Stored data entries:
┄┄┄┄┄┄┄┄┄┄

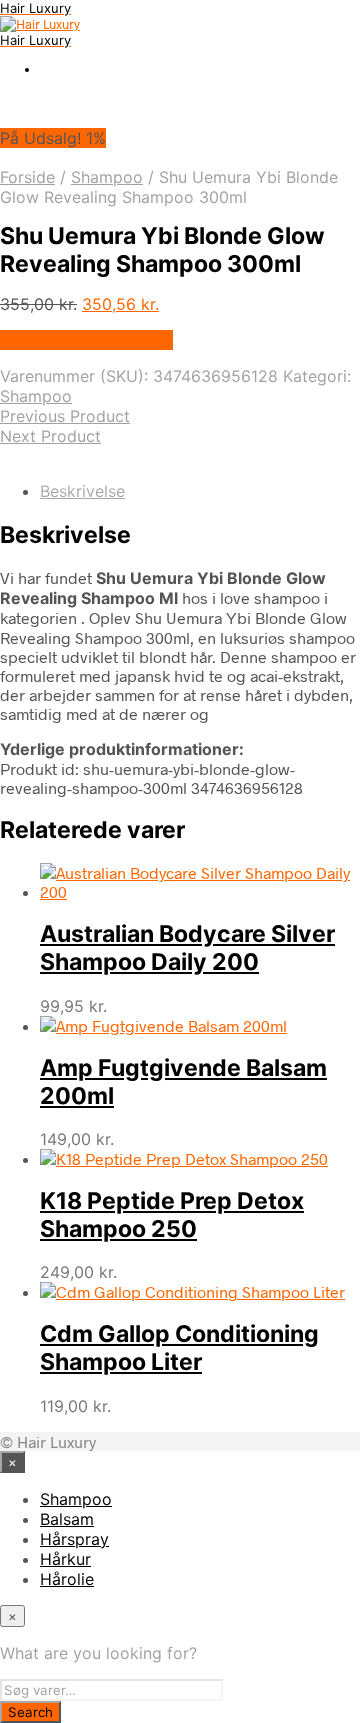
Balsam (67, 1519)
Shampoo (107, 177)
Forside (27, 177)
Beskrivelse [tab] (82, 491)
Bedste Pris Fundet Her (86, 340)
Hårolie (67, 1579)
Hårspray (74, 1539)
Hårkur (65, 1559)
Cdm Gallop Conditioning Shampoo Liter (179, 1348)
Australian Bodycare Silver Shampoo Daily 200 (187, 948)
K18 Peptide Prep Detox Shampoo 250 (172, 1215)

┄┄┄┄┄┄┄┄┄┄

WHAT TO WORK ON: Respond with the exact lines running from the one that contains "Bedste Pris Fundet Her (86, 340)" through the last line of the data above, and no other lines.

SOLUTION BELOW:
Bedste Pris Fundet Her (86, 340)
Hårolie (67, 1579)
Hårspray (74, 1539)
Hårkur (65, 1559)
Cdm Gallop Conditioning Shampoo Liter (179, 1348)
Australian Bodycare Silver Shampoo Daily 200 (187, 948)
K18 Peptide Prep Detox Shampoo 250 (172, 1215)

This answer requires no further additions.